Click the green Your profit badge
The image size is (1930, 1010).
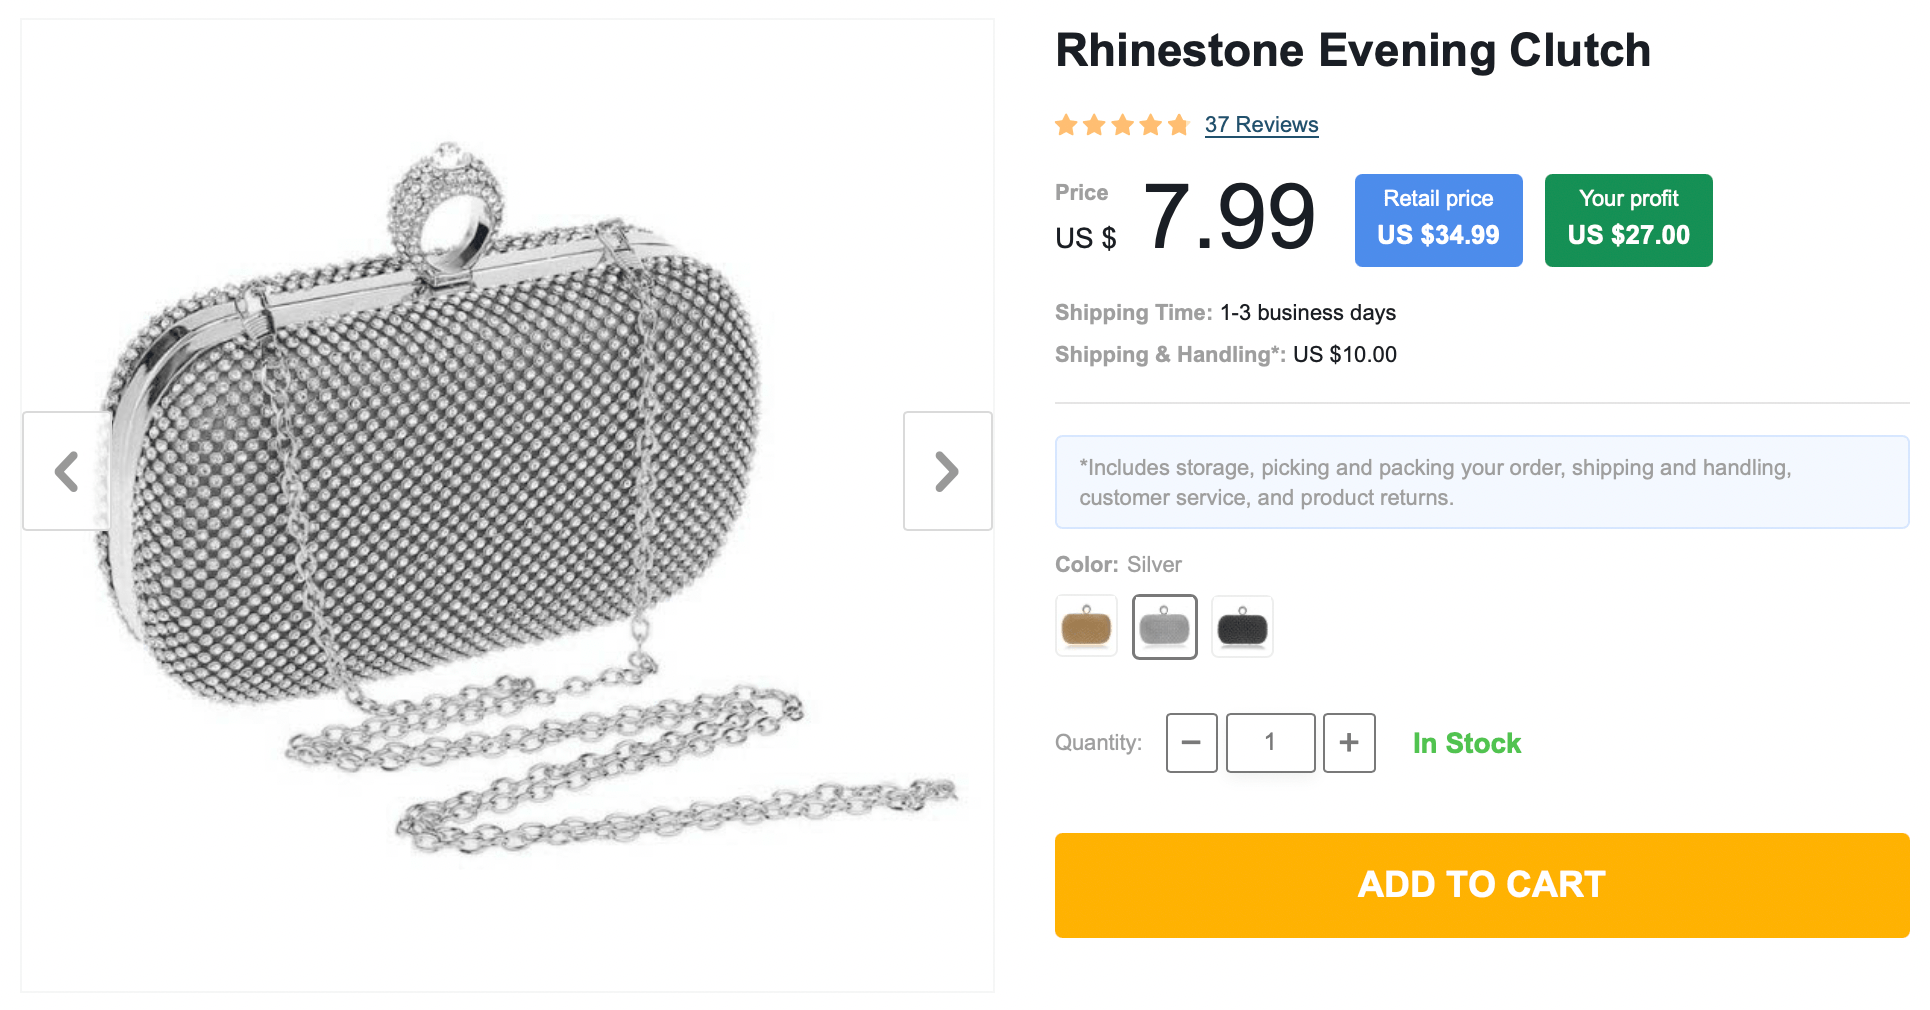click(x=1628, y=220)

--

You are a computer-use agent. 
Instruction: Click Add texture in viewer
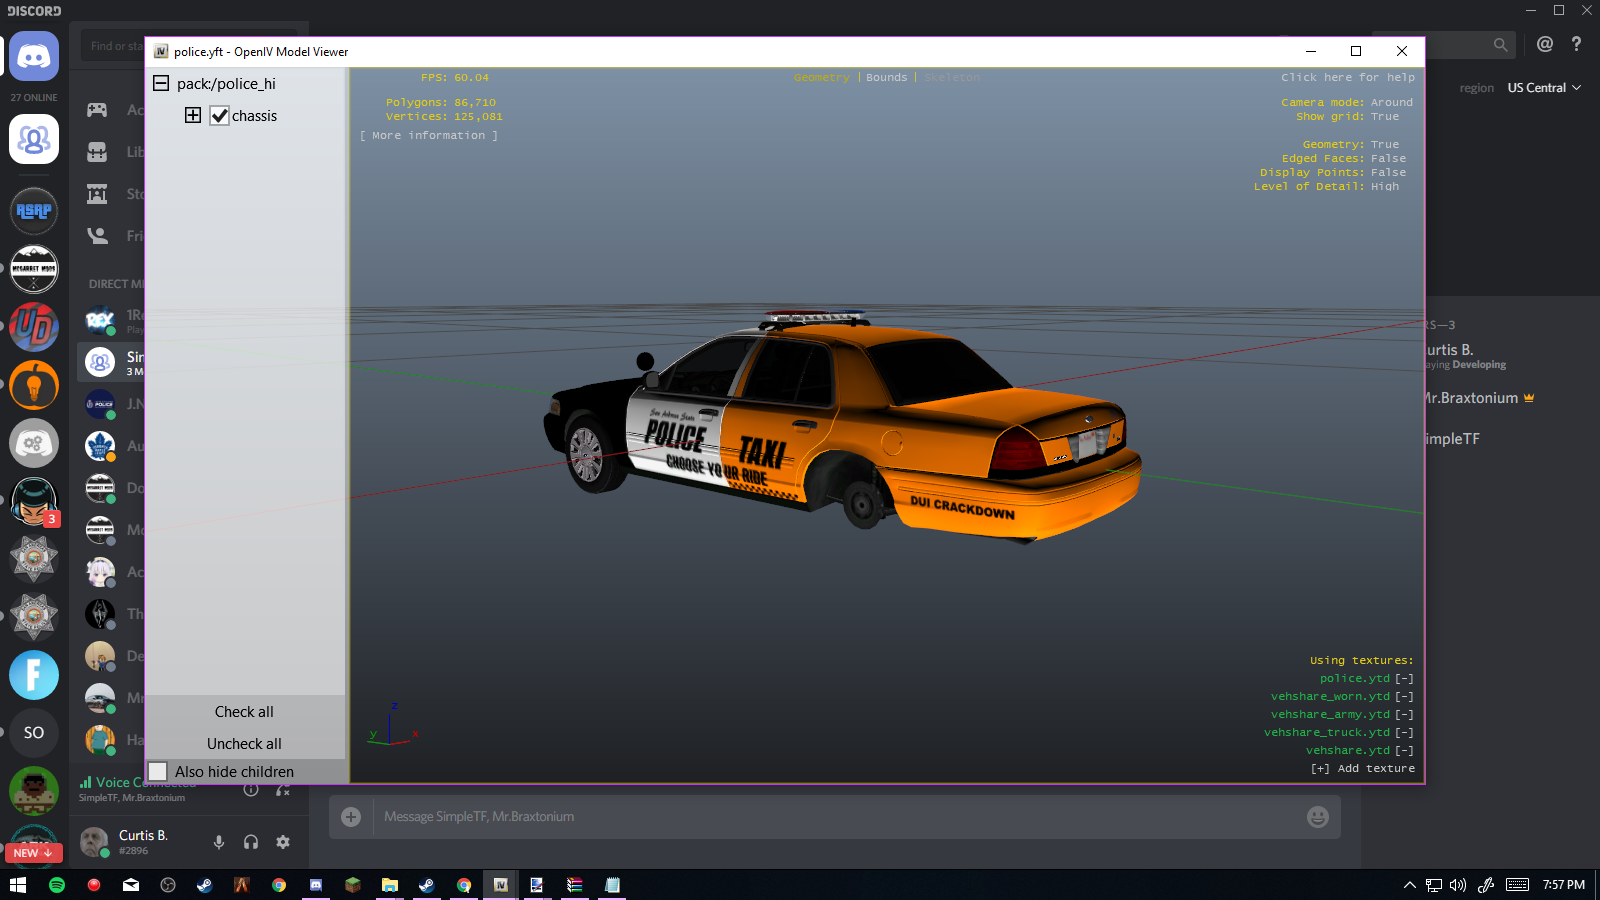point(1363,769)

==

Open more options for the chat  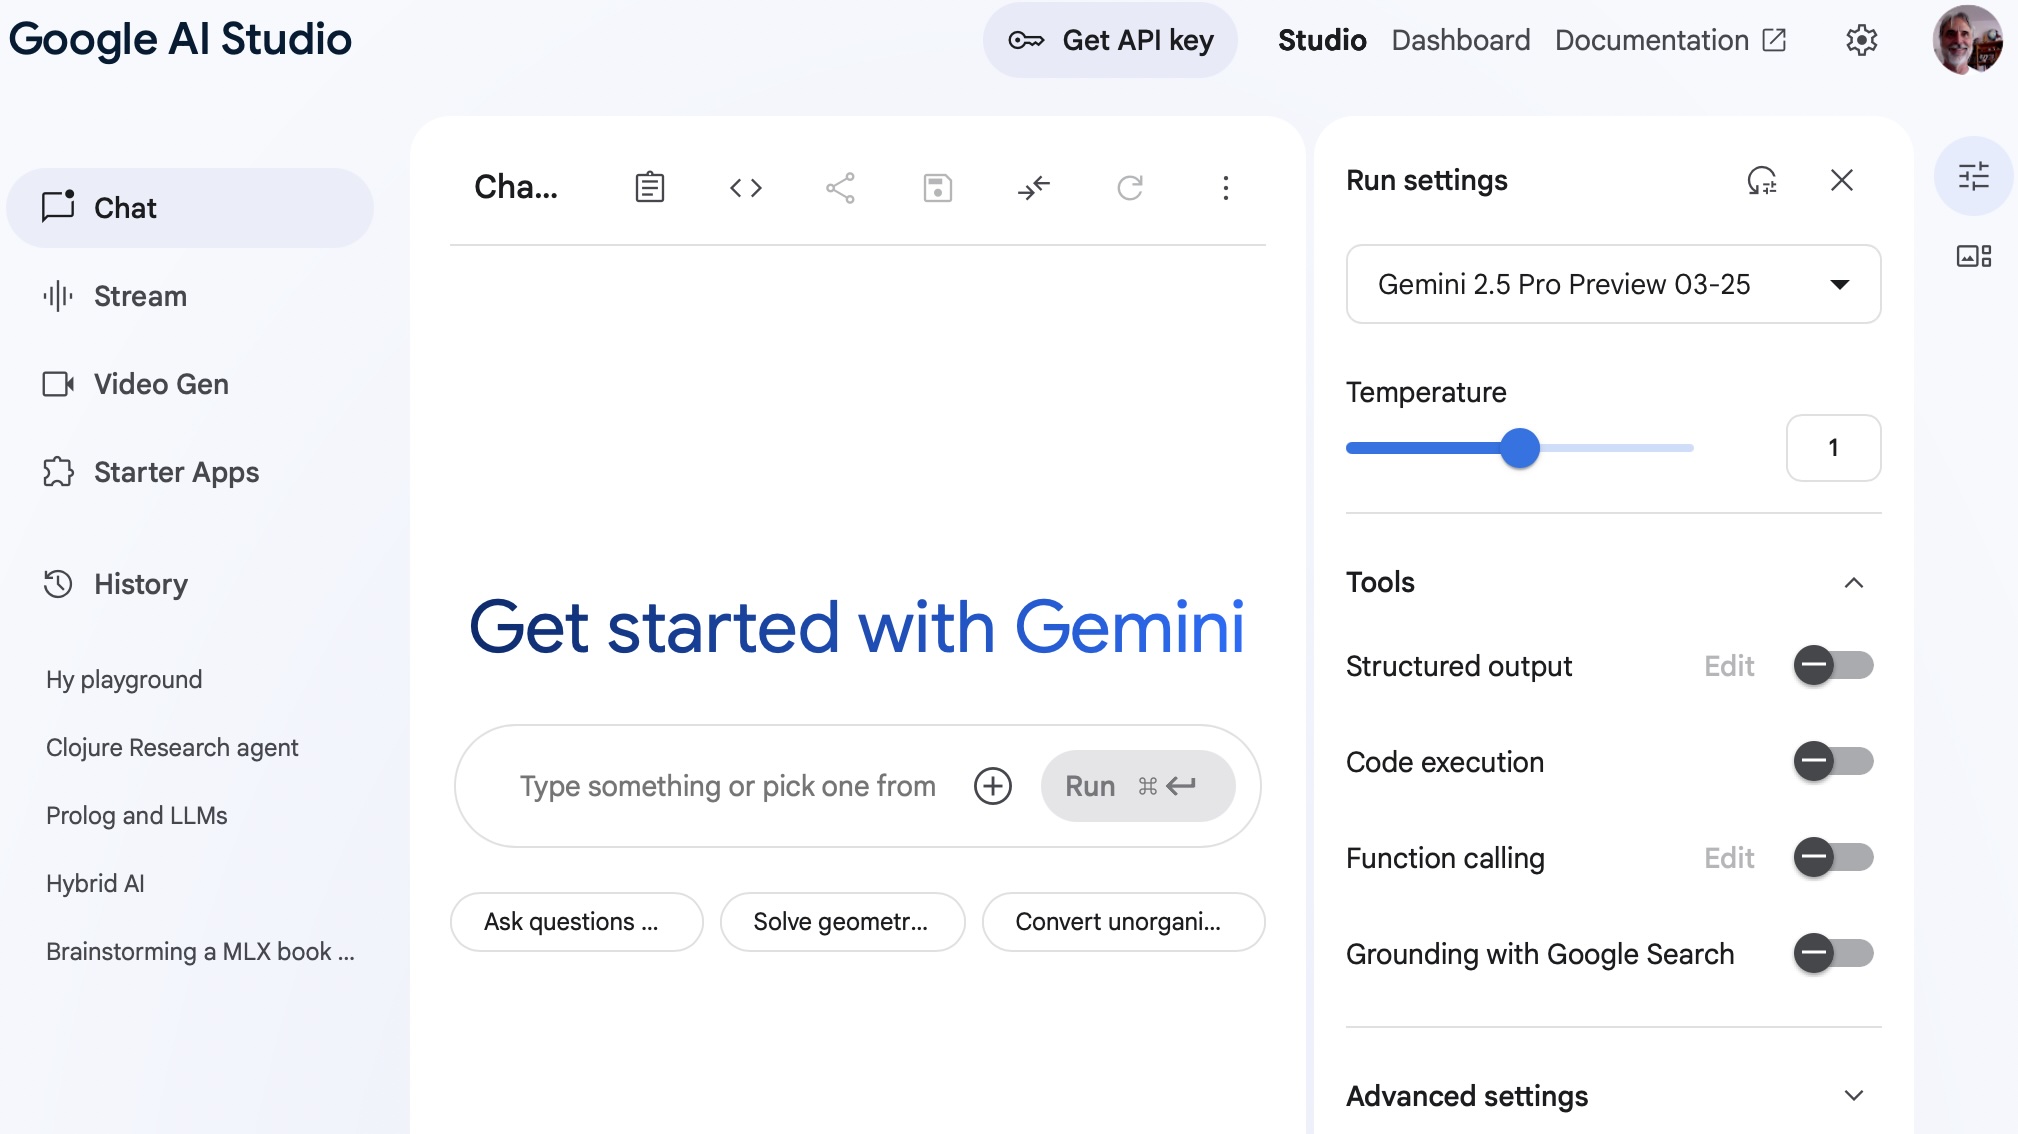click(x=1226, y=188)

● **Exercise**:
Rename "texture" to "pattern" in the lines starting at the one that has "You are a computer-use agent." and ending after the one that has "point(1363,769)", and change nothing else. Give back only those lines, with the pictures left out.

● **The answer**:
You are a computer-use agent. 
Instruction: Click Add pattern in viewer
point(1363,769)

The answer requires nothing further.